Psalm 13 - "Goodness of God"


I will always treasure the day this picture was taken. My Rickey and I were down town at the waterfront enjoying life. I fell asleep in the swing and woke up to this view. What a gorgeous day in God's nature to share with him. Oh how I miss his laughter, hearing his voice, holding hands as we walked, etc. But I am so thankful for the short time we had together. I know beyond a shadow of a doubt he felt loved not only by me but most importantly by God. The Lord directed me to Psalm 13 this morning. David asks, How long, Lord? in verse one. The short Psalm is full of David's complaints. Verse two speaks of having sorrow in my heart. When we lose someone we love and then lose a second someone we love, life can be overwhelming. Verse five and six are the key to living after losing loved ones. 
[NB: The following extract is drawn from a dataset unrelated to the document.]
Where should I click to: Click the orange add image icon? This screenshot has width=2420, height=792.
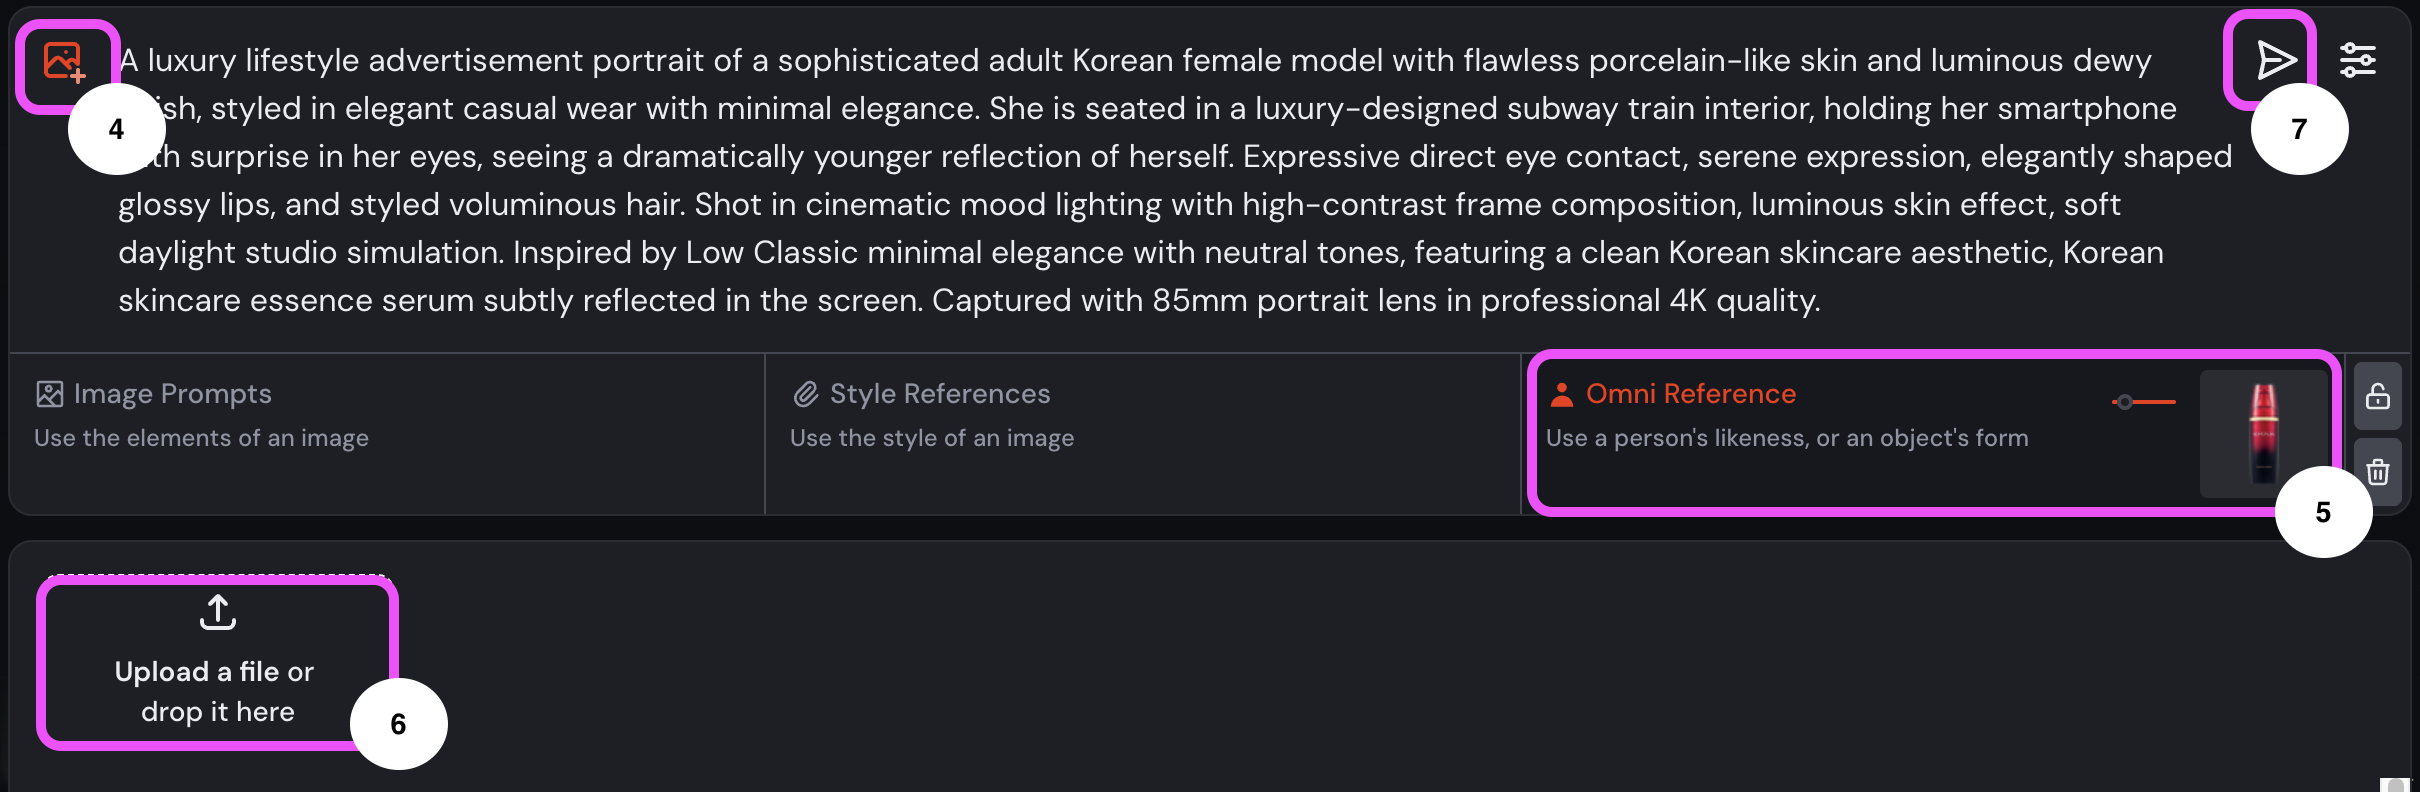(x=62, y=60)
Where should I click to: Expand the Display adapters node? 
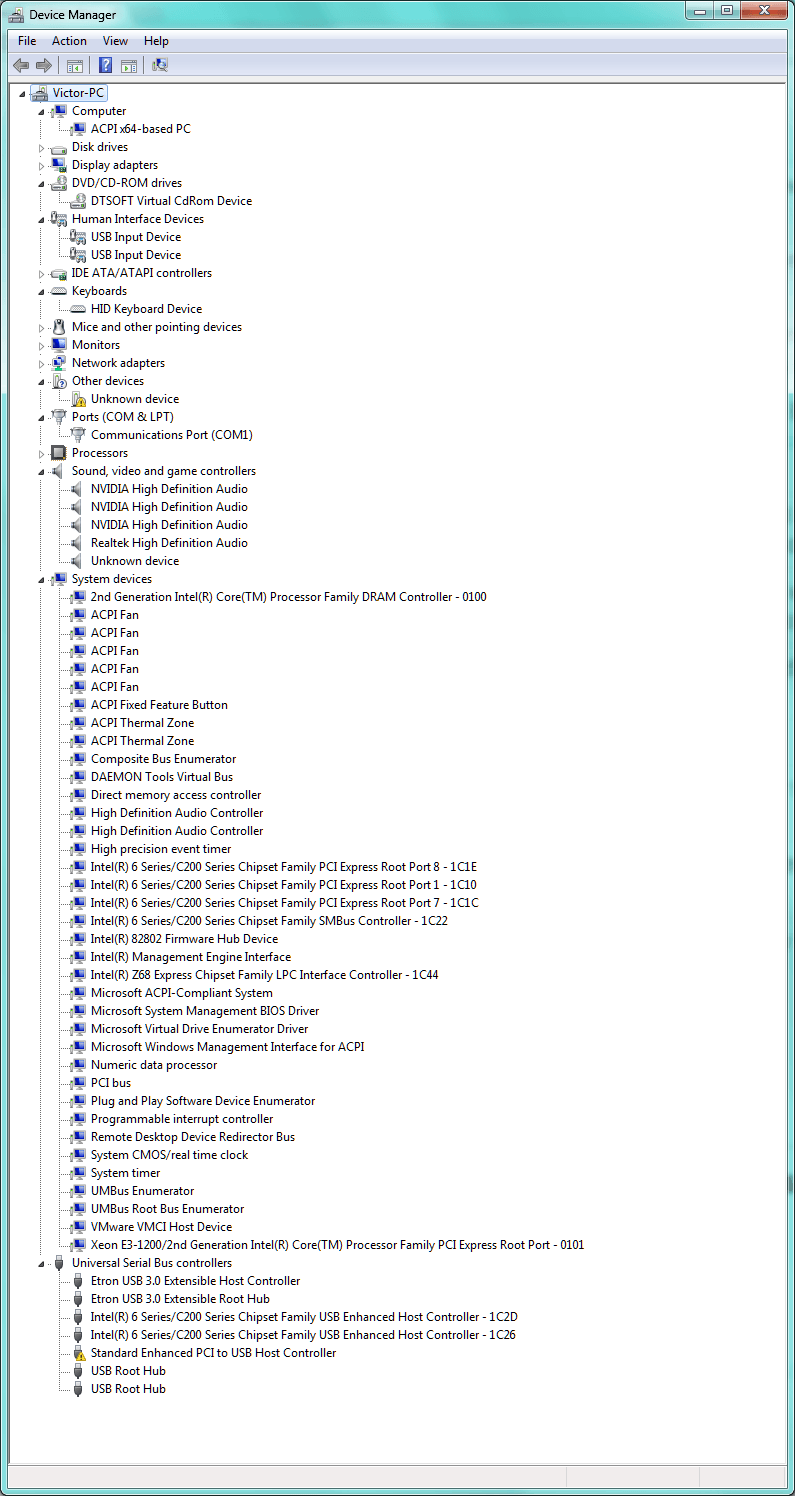click(42, 166)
But I trust in your unfailing love;
    my heart rejoices in your salvation.
I will sing the Lord’s praise,
    for He has been good to me.

Trusting God is a must in my life. If I do not trust Him, I cannot rejoice in Him. If I do not allow Him to be Who He desires to be in my life, I cannot be who He desires me to be. I am reminded this morning of the song "Goodness of God" and so thankful I can sing it with great meaning.

I love You, Lord
Oh Your mercy never fails me
All my days, I've been held in Your hands
From the moment that I wake up
Until I lay my head
Oh, I will sing of the goodness of God

Cause all my life You have been faithful
And all my life You have been so, so good
With every breath that I am able
Oh, I will sing of the goodness of God

Dear Jesus,
Thank You for the blessings of yesterday and the ones ahead today! Thank You for loving me so greatly and always being here for me! Thank You for the memories I have of time spent with my Rickey! What a treasure You gave me in him! Lord, continue to be with Anna, Michael, Matt, and myself as we continue on this journey without him with us. Heal the hurts not only in our lives but in many who have lost loved ones. Lord, cleanse me so You can fill me to overflowing with more of You. May people see/hear You instead of me throughout this day. I pray peace over many going through 'tough' days. My Momma; my sisters Linda, Sally, and Mary; my brother Richard; Ben and Colleen; Tony and Madeline; Pete and Delores; Steve; Cait; Mike; Norma Hall; Little Jensen who needs a heart; Sharon Sebolt and her Momma Shirley; Serena and her husband; some young ladies with anxiety; a man in rehab for anger issues; a young man out of rehab who needs strength in his daily walk; a husband/father separated from his wife; Pastor Sam; Mary Lilley; Preacher Bill Watts; Brooklyn; Kristen Batten; Timmy; David Faber; Amber; families in turmoil; and many others. I also pray healing prayers over many who are dealing with 'c' and/or going through treatments... Doug and Gay; Patty's daughter Tracy; Sharon's daughter Ashley and niece Amy; Chrissy's cousins; Debbie's husband Kelly; Cait's friend with leukemia; my pastor friend with daily chemo; Patti Perkins; Tammie; Betty's friend in New York'; my friend diagnosed with mesothelioma; Dorothy's grandson; Little Ivy; and my friend who has upcoming radiation treatments. I pray for: Jonathan whose mother was diagnosed with a brain tumor, the Long Family, Baby Henry, Judy's great grand child, and Christina and her family, I pray for all our military and their families to lean into Your strength. Thank You for being My Goodness! Amen.